Within the entries below, find every line that has the string "computer", then copy it.

☆ ☆ ☆ ☆

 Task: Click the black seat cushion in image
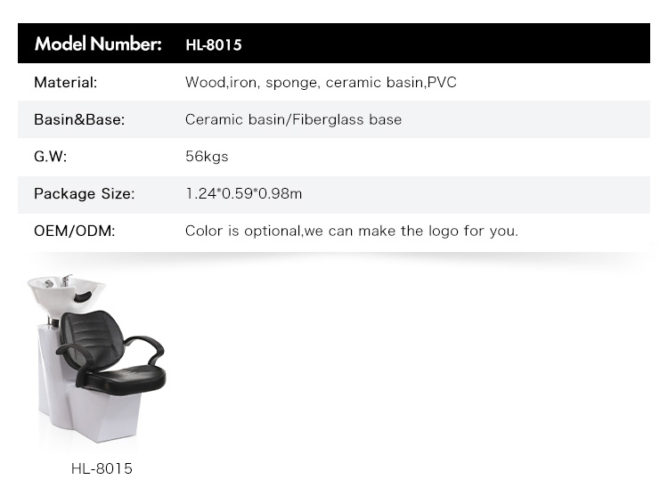click(x=124, y=376)
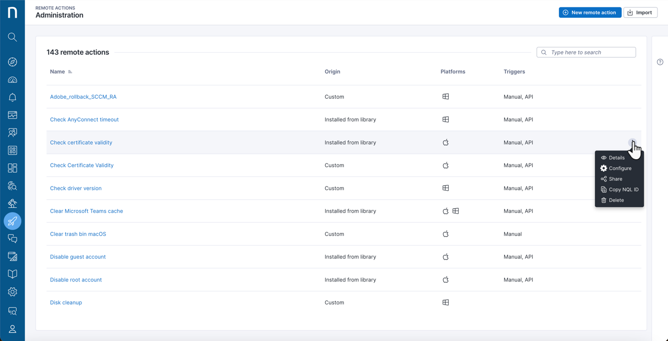Image resolution: width=668 pixels, height=341 pixels.
Task: Select the Remote Actions rocket icon in sidebar
Action: pyautogui.click(x=13, y=221)

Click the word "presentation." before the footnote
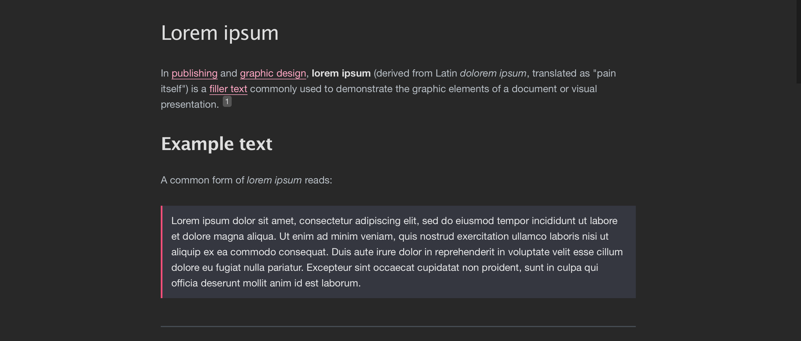[190, 105]
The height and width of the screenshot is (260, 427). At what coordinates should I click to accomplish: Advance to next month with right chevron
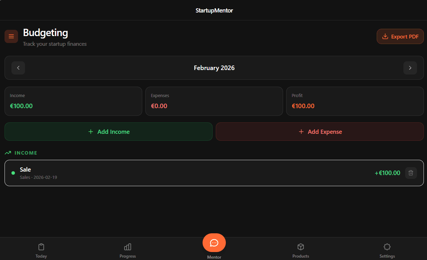click(410, 68)
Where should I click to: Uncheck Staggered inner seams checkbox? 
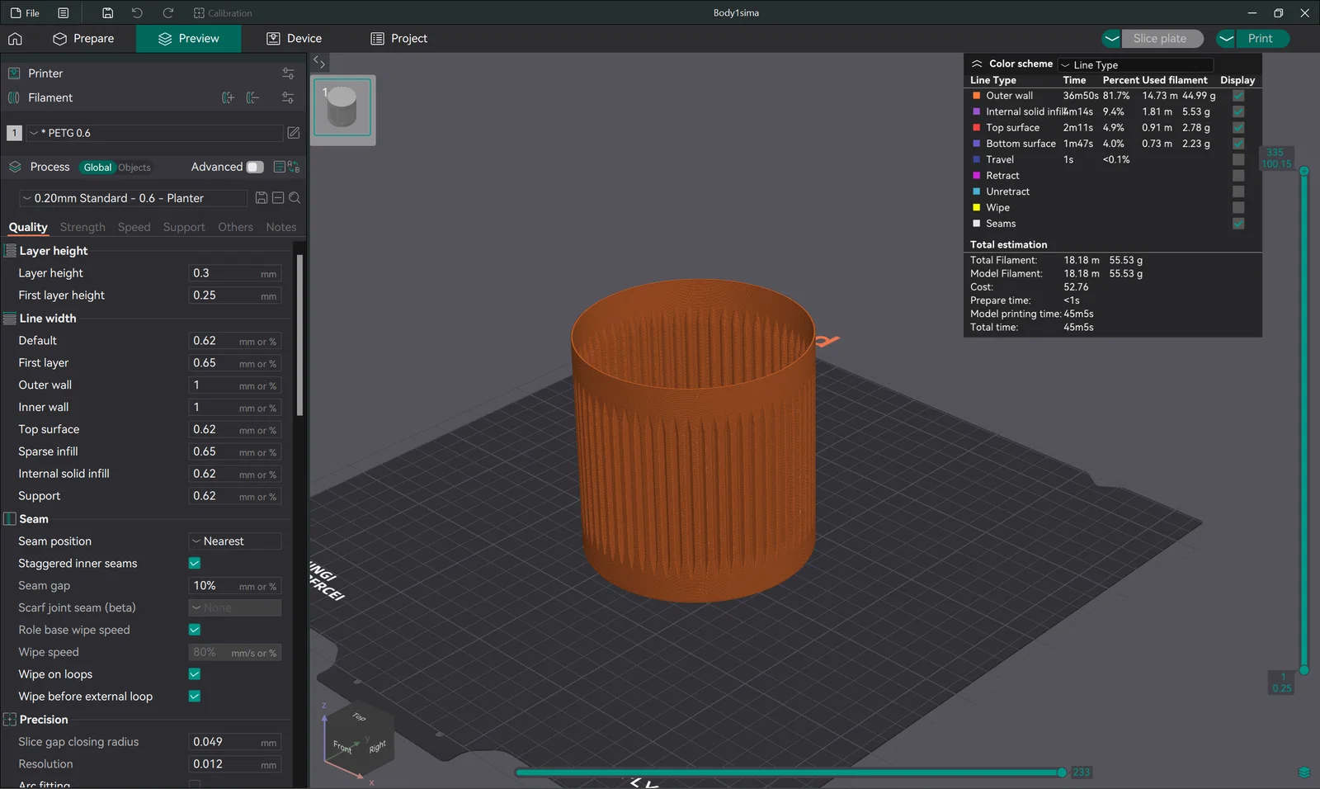195,563
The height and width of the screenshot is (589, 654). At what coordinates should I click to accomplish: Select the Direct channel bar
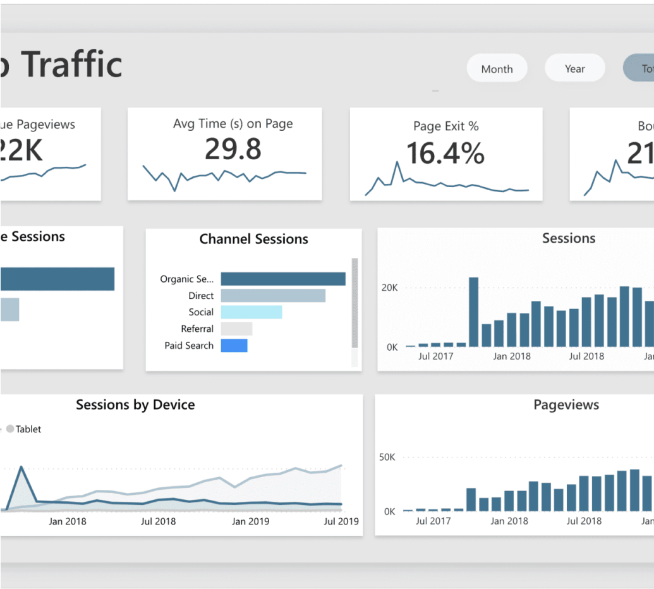[x=272, y=296]
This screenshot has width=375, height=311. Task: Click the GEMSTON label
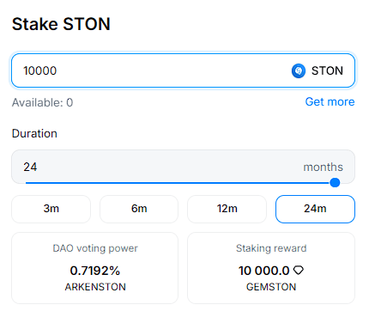271,287
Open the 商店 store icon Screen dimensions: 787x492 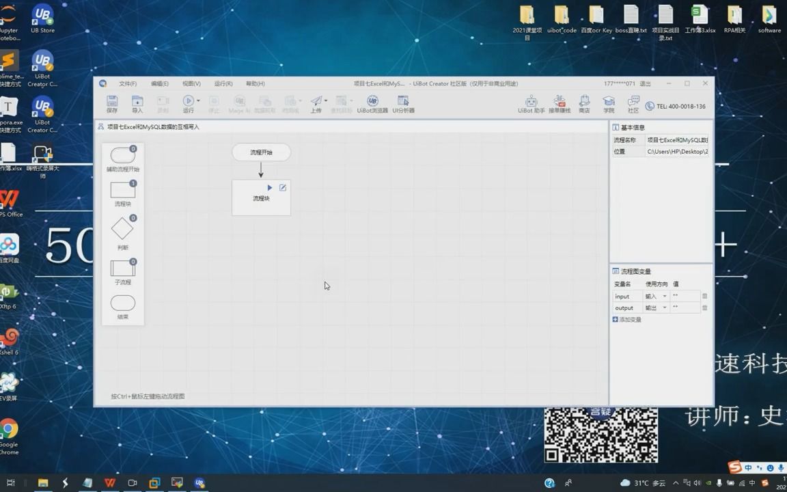[584, 103]
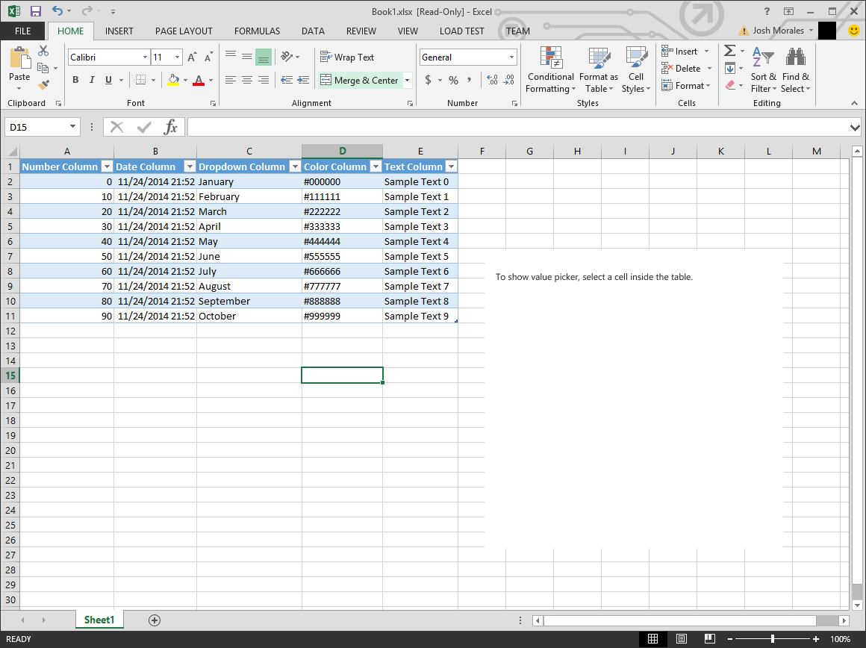Image resolution: width=866 pixels, height=648 pixels.
Task: Open the font size dropdown
Action: [176, 57]
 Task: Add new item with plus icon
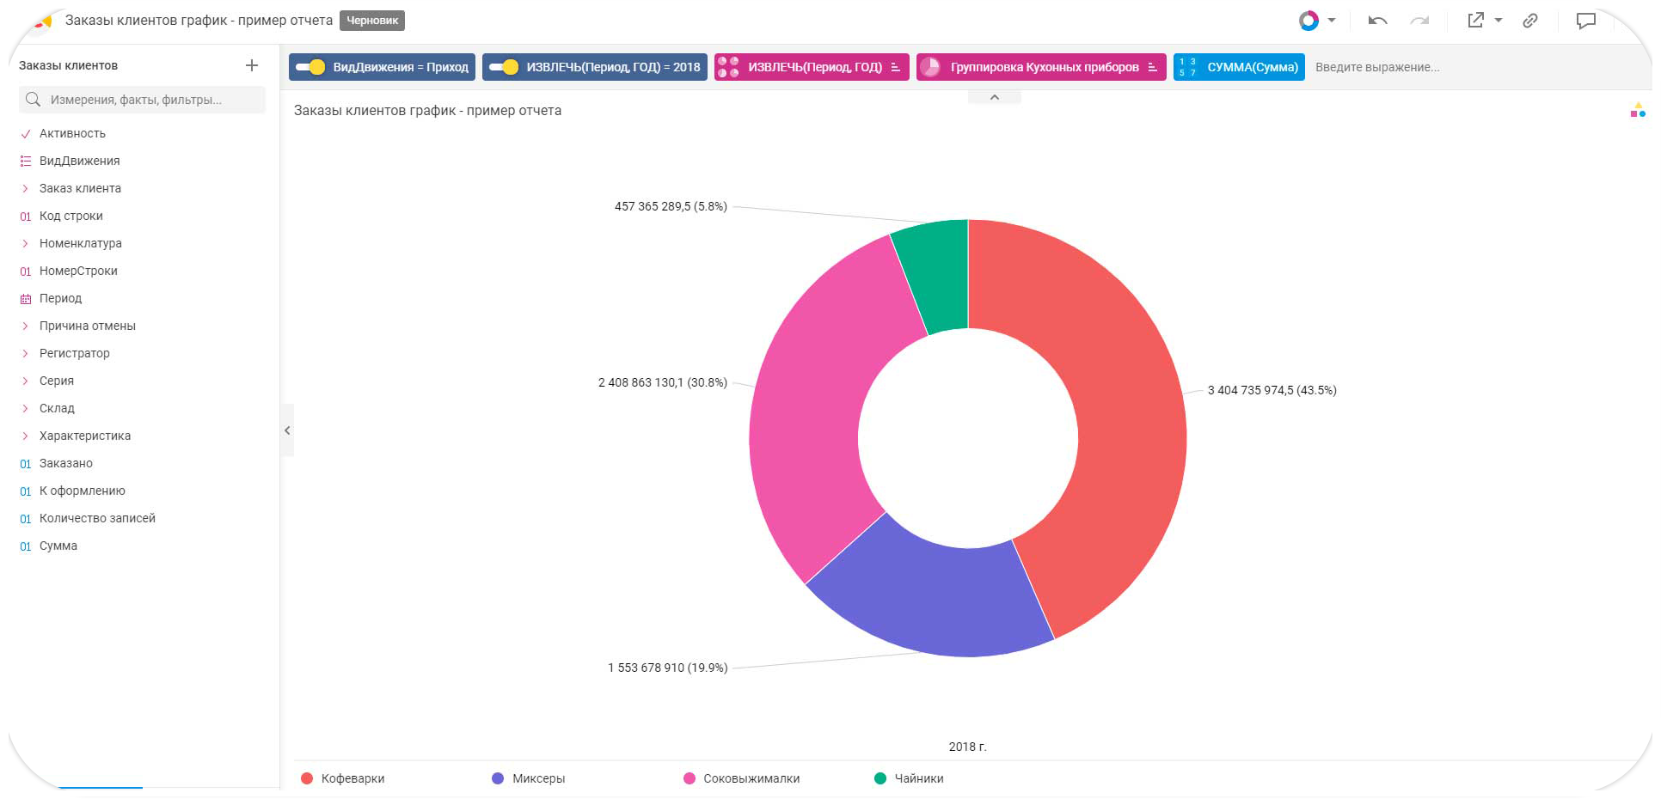coord(252,65)
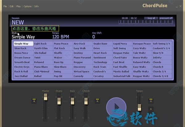This screenshot has height=127, width=185.
Task: Open the Tempo value 120 BPM
Action: coord(60,37)
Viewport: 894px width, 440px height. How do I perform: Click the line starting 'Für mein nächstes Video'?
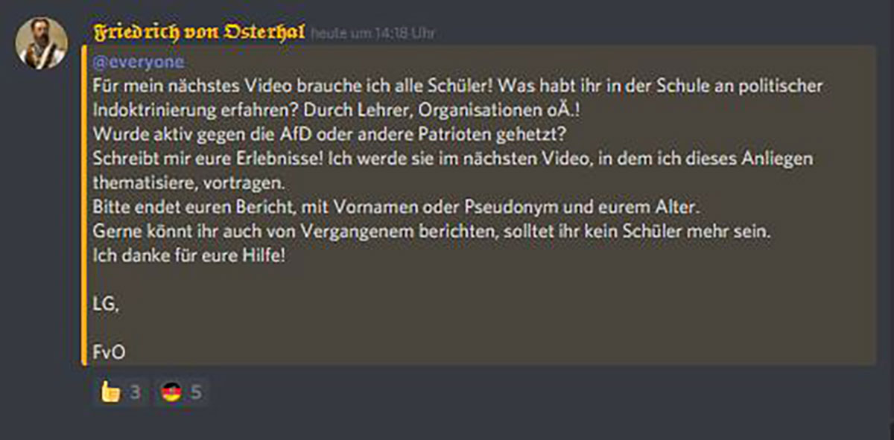[x=458, y=86]
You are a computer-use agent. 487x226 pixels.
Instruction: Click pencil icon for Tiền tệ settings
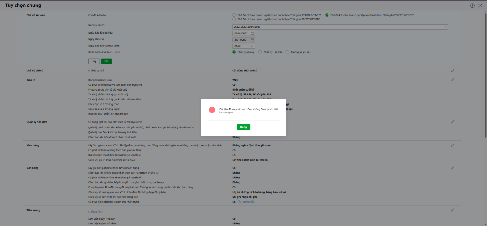[x=453, y=80]
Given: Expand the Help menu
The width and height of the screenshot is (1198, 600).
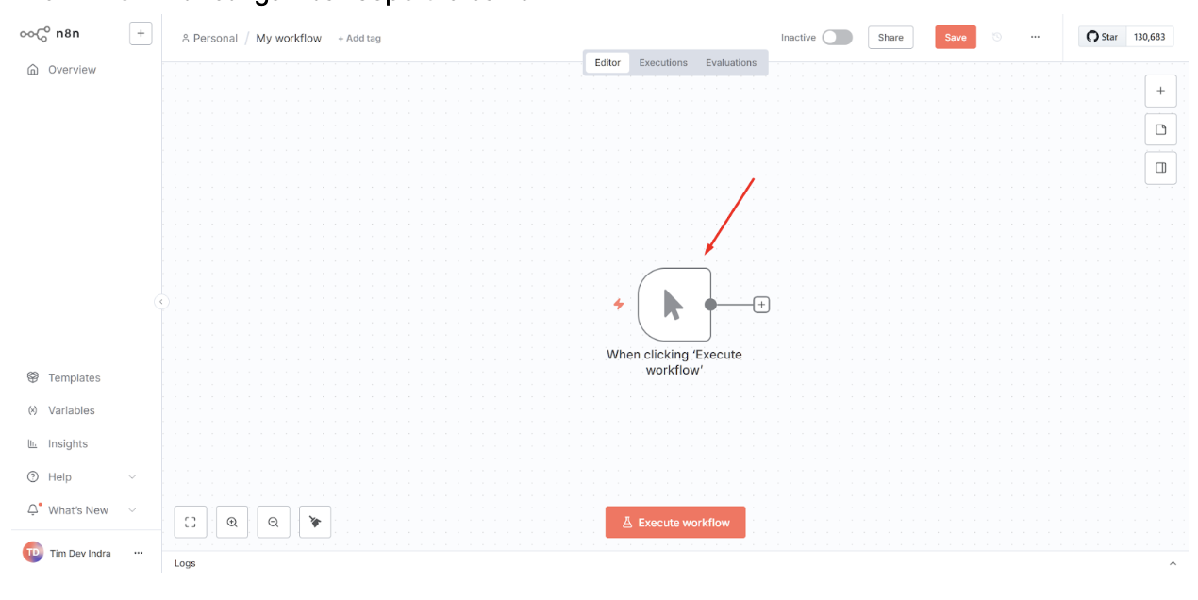Looking at the screenshot, I should tap(132, 477).
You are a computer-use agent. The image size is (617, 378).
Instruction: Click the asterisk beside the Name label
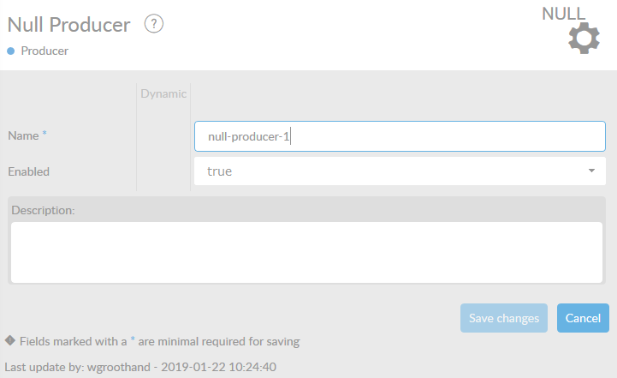point(44,135)
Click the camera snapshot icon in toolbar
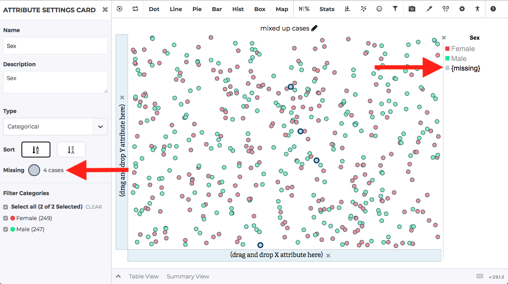 (x=412, y=9)
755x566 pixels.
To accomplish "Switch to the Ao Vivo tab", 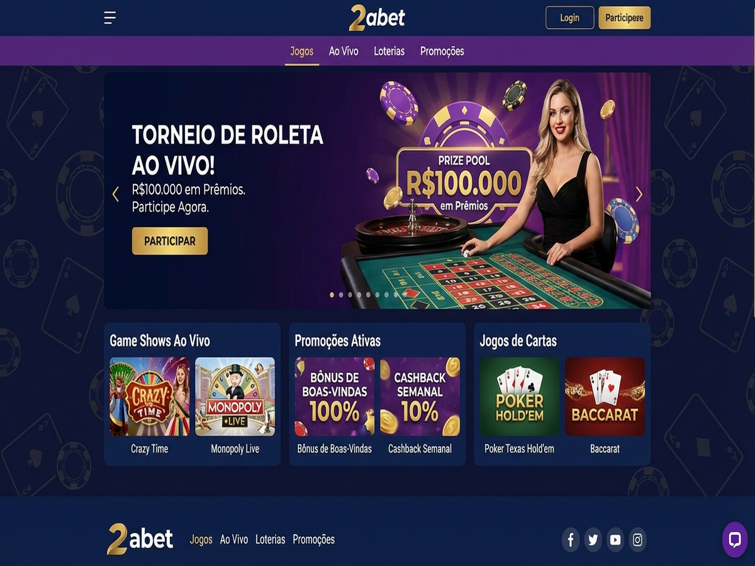I will [x=344, y=52].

☆ ☆ ☆ ☆

▶ OUTPUT FOR THIS EXERCISE
You are a computer-use agent. 487x226 pixels.
You are a computer-use agent. The image size is (617, 378).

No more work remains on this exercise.